Lonely Planet Writer

Millions of spiders rain down in Australian shower

It might not be of the cats and dogs variety, but areas of Australia recently experienced a situation where millions of tiny spiders fell in a heavy shower of ‘spider rain’.’

Australia recently experienced  a downpour of  'spider rain' where million of small spiders came down in an avalanche
Australia recently experienced a downpour of ‘spider rain’ where million of small arachnids came down in an avalanche Image by Tim Samoff / CC BY 2.0

The unusual shower left residents alarmed as their properties were covered in not only the creepy insects, but mounds of ‘angel hair’ from their silky web-like weavings as well.

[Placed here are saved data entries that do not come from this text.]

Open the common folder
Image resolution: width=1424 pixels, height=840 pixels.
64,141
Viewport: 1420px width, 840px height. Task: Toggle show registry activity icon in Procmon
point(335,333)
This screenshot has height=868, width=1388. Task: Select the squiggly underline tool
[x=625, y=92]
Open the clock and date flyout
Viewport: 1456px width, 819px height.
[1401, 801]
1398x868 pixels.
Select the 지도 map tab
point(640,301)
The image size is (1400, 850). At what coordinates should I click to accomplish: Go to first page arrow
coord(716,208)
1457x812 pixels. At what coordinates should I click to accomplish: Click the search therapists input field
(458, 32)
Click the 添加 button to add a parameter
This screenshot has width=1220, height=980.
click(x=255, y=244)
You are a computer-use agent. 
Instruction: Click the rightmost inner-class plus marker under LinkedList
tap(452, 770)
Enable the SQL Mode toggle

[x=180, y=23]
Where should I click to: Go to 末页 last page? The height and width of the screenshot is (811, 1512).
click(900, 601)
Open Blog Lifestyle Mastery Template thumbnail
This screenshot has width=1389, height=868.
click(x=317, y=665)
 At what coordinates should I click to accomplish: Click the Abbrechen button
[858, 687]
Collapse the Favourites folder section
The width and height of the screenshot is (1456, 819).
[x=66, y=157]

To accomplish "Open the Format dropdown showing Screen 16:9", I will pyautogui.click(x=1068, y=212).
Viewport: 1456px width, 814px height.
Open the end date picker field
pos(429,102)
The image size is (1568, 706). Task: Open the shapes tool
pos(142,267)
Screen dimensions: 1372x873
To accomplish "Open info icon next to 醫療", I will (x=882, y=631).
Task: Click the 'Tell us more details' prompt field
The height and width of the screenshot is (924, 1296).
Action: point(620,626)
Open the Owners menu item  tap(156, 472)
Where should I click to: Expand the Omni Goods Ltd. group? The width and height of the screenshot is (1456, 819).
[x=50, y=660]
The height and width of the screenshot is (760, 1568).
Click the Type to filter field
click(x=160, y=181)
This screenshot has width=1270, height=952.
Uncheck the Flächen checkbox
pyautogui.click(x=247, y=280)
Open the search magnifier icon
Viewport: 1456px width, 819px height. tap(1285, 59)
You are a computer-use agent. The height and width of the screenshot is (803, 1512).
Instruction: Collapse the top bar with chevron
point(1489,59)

Livescience.com says such arachnid rain isn’t a once-off as they have discovered a number of such ‘spider rain’ incidents.

The downpour in the country’s Southern Tablelands region is has one resident, Ian Watson, taking to Facebook to declare that “my home is covered in them”.

Mr Watson said he couldn’t go outdoors without getting spiders web on him. “And I’ve a beard as well,” he told Yahoo News.

A retired arachnologist at the University of California, Riverside, Rick Vetter, explained the phenomenon in spider transportation called ballooning. He explained that the spiders climb into high areas and put their tail-ends up in the air and release silk before taking off.

Another scientist, Todd Blackledge, a biology professor at the University of Akron in Ohio, said that if weather conditions are not favourable, they are unable to launch. Then, when the weather changes, there are huge numbers of them flying at the same time.

He believed that was what happened in New South Wales, as various types of spiders all ballooned around the Outback during late autumn (May).